** THE REQUEST **
Return the following entries word for word, keeping every line the same.

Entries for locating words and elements
——
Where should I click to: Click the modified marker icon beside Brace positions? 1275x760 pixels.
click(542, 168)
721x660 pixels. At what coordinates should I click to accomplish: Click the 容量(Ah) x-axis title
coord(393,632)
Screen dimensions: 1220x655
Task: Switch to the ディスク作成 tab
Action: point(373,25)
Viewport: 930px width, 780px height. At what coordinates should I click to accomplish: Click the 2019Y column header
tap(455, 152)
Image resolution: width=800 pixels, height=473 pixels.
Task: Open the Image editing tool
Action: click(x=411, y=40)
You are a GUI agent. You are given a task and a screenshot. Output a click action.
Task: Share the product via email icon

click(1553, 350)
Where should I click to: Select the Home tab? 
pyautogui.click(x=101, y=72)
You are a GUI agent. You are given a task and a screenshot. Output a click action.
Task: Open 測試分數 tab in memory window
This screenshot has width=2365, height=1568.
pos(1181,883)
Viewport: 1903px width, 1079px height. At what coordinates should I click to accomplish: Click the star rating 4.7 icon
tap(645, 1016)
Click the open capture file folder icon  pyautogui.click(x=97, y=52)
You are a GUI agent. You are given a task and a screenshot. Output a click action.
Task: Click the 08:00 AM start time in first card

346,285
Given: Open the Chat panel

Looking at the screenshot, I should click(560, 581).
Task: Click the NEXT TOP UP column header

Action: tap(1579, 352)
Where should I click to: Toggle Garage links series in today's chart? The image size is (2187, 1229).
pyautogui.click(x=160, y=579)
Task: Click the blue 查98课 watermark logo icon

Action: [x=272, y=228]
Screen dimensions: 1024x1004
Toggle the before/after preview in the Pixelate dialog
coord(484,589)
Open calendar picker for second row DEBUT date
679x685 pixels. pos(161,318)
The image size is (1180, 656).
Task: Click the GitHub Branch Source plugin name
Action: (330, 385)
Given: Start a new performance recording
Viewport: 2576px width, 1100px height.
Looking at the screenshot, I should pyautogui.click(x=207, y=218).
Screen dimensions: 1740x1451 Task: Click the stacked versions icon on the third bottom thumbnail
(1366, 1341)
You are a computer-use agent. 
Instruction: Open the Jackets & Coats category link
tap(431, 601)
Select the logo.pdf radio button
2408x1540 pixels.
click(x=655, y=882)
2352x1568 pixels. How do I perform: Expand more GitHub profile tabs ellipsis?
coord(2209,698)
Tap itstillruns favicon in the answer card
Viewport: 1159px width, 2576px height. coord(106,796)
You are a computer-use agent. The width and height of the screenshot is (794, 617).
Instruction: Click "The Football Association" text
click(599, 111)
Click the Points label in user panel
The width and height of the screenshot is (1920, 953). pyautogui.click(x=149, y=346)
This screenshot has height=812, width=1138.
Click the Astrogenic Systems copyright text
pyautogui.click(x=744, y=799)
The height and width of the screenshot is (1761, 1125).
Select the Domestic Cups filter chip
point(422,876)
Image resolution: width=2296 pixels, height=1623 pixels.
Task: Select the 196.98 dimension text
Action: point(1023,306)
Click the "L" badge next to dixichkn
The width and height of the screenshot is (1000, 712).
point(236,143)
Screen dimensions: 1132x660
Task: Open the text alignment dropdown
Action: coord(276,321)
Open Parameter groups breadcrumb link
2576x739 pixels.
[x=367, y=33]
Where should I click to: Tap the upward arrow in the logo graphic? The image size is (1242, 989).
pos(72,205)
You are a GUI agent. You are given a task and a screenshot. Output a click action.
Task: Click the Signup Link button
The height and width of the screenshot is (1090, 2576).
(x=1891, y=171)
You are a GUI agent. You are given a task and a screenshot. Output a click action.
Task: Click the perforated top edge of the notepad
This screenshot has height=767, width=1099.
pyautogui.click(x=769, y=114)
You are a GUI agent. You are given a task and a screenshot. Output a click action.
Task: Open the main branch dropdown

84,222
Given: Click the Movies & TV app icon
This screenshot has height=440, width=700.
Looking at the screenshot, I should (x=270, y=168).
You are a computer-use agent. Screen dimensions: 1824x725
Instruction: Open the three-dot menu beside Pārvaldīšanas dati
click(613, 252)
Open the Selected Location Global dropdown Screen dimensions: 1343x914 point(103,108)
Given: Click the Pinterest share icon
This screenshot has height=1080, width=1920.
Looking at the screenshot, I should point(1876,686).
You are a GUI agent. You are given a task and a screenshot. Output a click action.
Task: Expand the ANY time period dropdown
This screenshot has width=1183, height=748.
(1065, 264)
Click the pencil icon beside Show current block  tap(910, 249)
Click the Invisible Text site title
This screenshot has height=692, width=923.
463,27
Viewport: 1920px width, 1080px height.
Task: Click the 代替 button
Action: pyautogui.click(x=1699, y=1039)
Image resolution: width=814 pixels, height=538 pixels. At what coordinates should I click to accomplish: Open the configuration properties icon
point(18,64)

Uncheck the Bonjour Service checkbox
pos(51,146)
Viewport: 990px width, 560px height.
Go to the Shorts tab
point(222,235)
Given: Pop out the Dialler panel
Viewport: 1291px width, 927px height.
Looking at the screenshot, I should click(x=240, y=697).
——
** FINAL RESULT **
Where should I click to: Click the modified marker icon beside Brace positions? 1275x760 pixels.
click(542, 168)
721x660 pixels. At what coordinates should I click to accomplish: Click the 容量(Ah) x-axis title
coord(393,632)
Screen dimensions: 1220x655
Task: Switch to the ディスク作成 tab
Action: point(373,25)
Viewport: 930px width, 780px height. At what coordinates should I click to accomplish: Click the 2019Y column header
tap(455, 152)
Image resolution: width=800 pixels, height=473 pixels.
Task: Open the Image editing tool
Action: click(x=411, y=40)
You are a GUI agent. You are given a task and a screenshot. Output a click action.
Task: Share the product via email icon

click(1553, 350)
Where should I click to: Select the Home tab? 
pyautogui.click(x=101, y=72)
You are a GUI agent. You are given a task and a screenshot. Output a click action.
Task: Open 測試分數 tab in memory window
This screenshot has width=2365, height=1568.
pos(1181,883)
Viewport: 1903px width, 1079px height. At what coordinates should I click to accomplish: Click the star rating 4.7 icon
tap(645, 1016)
Click the open capture file folder icon  pyautogui.click(x=97, y=52)
You are a GUI agent. You are given a task and a screenshot. Output a click action.
Task: Click the 08:00 AM start time in first card

346,285
Given: Open the Chat panel

Looking at the screenshot, I should click(560, 581).
Task: Click the NEXT TOP UP column header

Action: tap(1579, 352)
Where should I click to: Toggle Garage links series in today's chart? The image size is (2187, 1229).
pyautogui.click(x=160, y=579)
Task: Click the blue 查98课 watermark logo icon

Action: [x=272, y=228]
Screen dimensions: 1024x1004
Toggle the before/after preview in the Pixelate dialog
coord(484,589)
Open calendar picker for second row DEBUT date
679x685 pixels. pos(161,318)
The image size is (1180, 656).
Task: Click the GitHub Branch Source plugin name
Action: (330, 385)
Given: Start a new performance recording
Viewport: 2576px width, 1100px height.
Looking at the screenshot, I should pyautogui.click(x=207, y=218).
Screen dimensions: 1740x1451 Task: Click the stacked versions icon on the third bottom thumbnail
(1366, 1341)
You are a computer-use agent. 
Instruction: Open the Jackets & Coats category link
tap(431, 601)
Select the logo.pdf radio button
2408x1540 pixels.
click(x=655, y=882)
2352x1568 pixels. How do I perform: Expand more GitHub profile tabs ellipsis?
coord(2209,698)
Tap itstillruns favicon in the answer card
Viewport: 1159px width, 2576px height. coord(106,796)
You are a computer-use agent. The width and height of the screenshot is (794, 617).
Instruction: Click "The Football Association" text
click(599, 111)
Click the Points label in user panel
The width and height of the screenshot is (1920, 953). pyautogui.click(x=149, y=346)
This screenshot has height=812, width=1138.
Click the Astrogenic Systems copyright text
pyautogui.click(x=744, y=799)
The height and width of the screenshot is (1761, 1125).
Select the Domestic Cups filter chip
point(422,876)
Image resolution: width=2296 pixels, height=1623 pixels.
Task: Select the 196.98 dimension text
Action: point(1023,306)
Click the "L" badge next to dixichkn
The width and height of the screenshot is (1000, 712).
point(236,143)
Screen dimensions: 1132x660
Task: Open the text alignment dropdown
Action: coord(276,321)
Open Parameter groups breadcrumb link
2576x739 pixels.
[x=367, y=33]
Where should I click to: Tap the upward arrow in the logo graphic? The image size is (1242, 989).
pos(72,205)
You are a GUI agent. You are given a task and a screenshot. Output a click action.
Task: Click the Signup Link button
The height and width of the screenshot is (1090, 2576).
(x=1891, y=171)
You are a GUI agent. You are given a task and a screenshot. Output a click action.
Task: Click the perforated top edge of the notepad
This screenshot has height=767, width=1099.
pyautogui.click(x=769, y=114)
You are a GUI agent. You are given a task and a screenshot. Output a click action.
Task: Open the main branch dropdown

84,222
Given: Click the Movies & TV app icon
This screenshot has height=440, width=700.
Looking at the screenshot, I should (x=270, y=168).
You are a computer-use agent. Screen dimensions: 1824x725
Instruction: Open the three-dot menu beside Pārvaldīšanas dati
click(613, 252)
Open the Selected Location Global dropdown Screen dimensions: 1343x914 point(103,108)
Given: Click the Pinterest share icon
This screenshot has height=1080, width=1920.
Looking at the screenshot, I should point(1876,686).
You are a GUI agent. You are given a task and a screenshot. Output a click action.
Task: Expand the ANY time period dropdown
This screenshot has width=1183, height=748.
(1065, 264)
Click the pencil icon beside Show current block  tap(910, 249)
Click the Invisible Text site title
This screenshot has height=692, width=923.
463,27
Viewport: 1920px width, 1080px height.
Task: Click the 代替 button
Action: pyautogui.click(x=1699, y=1039)
Image resolution: width=814 pixels, height=538 pixels. At what coordinates should I click to accomplish: Open the configuration properties icon
point(18,64)

Uncheck the Bonjour Service checkbox
pos(51,146)
Viewport: 990px width, 560px height.
Go to the Shorts tab
point(222,235)
Given: Pop out the Dialler panel
Viewport: 1291px width, 927px height.
Looking at the screenshot, I should click(x=240, y=697).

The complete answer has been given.